## WHAT YOU NEED TO DO:
Whenever a line carries the word "protection", pull it out of the entries.

[Start of Attachment]

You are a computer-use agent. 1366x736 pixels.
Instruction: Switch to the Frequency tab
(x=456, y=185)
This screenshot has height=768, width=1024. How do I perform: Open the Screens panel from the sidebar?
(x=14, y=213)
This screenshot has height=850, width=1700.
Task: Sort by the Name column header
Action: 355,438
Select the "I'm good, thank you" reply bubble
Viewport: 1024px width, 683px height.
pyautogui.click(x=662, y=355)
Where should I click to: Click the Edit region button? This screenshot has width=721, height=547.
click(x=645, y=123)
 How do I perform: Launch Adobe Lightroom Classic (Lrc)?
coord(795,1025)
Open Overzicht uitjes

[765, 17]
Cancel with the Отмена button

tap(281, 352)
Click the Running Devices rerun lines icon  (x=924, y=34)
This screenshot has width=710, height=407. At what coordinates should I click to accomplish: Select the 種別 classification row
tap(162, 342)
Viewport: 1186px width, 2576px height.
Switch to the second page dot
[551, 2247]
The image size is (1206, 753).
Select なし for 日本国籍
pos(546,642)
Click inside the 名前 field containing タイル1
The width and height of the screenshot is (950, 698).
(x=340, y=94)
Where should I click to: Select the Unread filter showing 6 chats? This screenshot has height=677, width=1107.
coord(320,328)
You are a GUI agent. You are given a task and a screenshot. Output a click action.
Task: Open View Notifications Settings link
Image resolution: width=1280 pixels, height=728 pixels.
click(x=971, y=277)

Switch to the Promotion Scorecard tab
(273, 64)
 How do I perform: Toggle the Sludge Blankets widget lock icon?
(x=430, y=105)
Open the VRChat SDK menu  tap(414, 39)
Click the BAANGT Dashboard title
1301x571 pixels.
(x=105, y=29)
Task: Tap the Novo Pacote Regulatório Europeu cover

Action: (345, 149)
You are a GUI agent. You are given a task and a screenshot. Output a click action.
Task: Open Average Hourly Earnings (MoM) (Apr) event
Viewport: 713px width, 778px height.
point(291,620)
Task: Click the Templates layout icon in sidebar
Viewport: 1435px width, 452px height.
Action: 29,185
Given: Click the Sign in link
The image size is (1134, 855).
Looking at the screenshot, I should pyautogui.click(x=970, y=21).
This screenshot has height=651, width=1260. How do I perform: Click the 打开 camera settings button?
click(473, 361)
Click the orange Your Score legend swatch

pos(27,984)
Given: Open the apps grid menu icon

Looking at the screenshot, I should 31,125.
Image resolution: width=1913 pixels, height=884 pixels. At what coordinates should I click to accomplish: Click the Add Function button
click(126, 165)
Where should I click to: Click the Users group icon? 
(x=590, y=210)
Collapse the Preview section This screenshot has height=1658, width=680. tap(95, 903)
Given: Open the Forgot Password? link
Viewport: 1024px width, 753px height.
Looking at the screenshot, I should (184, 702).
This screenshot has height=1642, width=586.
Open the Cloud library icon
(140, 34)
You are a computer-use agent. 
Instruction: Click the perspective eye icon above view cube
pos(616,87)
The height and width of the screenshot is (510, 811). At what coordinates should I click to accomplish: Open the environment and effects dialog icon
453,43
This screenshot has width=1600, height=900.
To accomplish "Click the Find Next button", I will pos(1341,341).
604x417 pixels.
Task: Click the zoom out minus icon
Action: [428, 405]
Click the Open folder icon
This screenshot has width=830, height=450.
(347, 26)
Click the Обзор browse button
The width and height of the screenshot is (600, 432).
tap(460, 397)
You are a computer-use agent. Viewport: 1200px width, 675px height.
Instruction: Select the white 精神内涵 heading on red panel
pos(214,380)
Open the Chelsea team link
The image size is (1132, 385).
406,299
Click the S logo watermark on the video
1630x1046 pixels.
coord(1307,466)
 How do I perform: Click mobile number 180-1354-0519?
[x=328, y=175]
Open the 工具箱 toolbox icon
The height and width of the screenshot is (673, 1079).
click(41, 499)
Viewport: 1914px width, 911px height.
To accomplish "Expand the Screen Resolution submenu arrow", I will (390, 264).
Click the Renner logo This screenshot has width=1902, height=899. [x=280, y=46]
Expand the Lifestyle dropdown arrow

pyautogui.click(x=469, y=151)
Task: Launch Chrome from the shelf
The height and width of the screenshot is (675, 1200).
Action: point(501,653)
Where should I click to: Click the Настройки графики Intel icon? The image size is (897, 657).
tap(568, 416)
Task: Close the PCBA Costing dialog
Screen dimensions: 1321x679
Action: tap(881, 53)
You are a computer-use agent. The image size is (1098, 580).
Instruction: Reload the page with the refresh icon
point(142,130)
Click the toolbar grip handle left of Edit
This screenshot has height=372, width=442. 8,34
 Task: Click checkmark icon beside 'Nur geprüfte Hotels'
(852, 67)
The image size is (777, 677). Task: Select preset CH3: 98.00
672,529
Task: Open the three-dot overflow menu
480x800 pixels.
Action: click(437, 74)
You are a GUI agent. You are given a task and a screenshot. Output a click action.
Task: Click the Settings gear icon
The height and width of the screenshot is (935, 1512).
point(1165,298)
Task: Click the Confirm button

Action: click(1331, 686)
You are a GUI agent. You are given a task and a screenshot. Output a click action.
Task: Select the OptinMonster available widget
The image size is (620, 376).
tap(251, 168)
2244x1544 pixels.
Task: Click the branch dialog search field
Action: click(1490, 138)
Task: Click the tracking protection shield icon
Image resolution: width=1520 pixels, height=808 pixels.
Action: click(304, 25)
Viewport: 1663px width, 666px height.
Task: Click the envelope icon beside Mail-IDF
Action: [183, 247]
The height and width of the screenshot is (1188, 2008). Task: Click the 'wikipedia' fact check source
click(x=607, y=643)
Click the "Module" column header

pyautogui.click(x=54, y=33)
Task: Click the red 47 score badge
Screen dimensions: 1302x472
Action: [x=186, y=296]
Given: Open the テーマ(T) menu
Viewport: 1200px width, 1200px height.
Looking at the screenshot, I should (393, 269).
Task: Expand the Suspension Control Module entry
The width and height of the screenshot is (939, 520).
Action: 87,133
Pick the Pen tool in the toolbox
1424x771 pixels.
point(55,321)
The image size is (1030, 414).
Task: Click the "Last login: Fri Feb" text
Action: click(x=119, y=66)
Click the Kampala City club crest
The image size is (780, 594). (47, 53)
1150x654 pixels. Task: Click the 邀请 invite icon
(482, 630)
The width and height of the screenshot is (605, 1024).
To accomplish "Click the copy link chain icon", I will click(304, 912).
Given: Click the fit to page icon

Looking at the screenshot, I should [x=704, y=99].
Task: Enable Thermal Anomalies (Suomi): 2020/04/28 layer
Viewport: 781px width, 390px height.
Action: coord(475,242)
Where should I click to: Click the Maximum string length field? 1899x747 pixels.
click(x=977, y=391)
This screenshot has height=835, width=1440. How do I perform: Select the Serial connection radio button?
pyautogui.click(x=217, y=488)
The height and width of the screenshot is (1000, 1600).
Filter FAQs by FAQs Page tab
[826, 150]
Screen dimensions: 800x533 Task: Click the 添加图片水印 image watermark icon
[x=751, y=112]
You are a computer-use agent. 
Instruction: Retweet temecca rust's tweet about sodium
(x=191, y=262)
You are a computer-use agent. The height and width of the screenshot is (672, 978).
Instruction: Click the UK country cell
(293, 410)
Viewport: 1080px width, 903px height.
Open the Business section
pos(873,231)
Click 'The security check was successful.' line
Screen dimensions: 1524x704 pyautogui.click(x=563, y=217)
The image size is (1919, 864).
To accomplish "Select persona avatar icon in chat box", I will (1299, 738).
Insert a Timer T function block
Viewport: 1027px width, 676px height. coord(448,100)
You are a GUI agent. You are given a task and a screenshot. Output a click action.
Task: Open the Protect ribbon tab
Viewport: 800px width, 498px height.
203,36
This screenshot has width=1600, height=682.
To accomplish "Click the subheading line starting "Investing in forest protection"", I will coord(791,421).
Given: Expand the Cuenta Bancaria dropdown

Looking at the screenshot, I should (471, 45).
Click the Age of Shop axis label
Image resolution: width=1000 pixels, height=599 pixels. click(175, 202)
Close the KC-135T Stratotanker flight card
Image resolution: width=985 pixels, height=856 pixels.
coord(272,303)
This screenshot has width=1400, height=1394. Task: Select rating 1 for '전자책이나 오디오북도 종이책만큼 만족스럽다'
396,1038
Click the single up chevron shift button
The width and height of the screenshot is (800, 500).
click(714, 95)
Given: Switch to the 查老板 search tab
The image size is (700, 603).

[End of Attachment]

## TASK RESULT:
Task: Click the tracking protection shield icon
To accomplish "Click the subheading line starting "Investing in forest protection"", I will coord(791,421).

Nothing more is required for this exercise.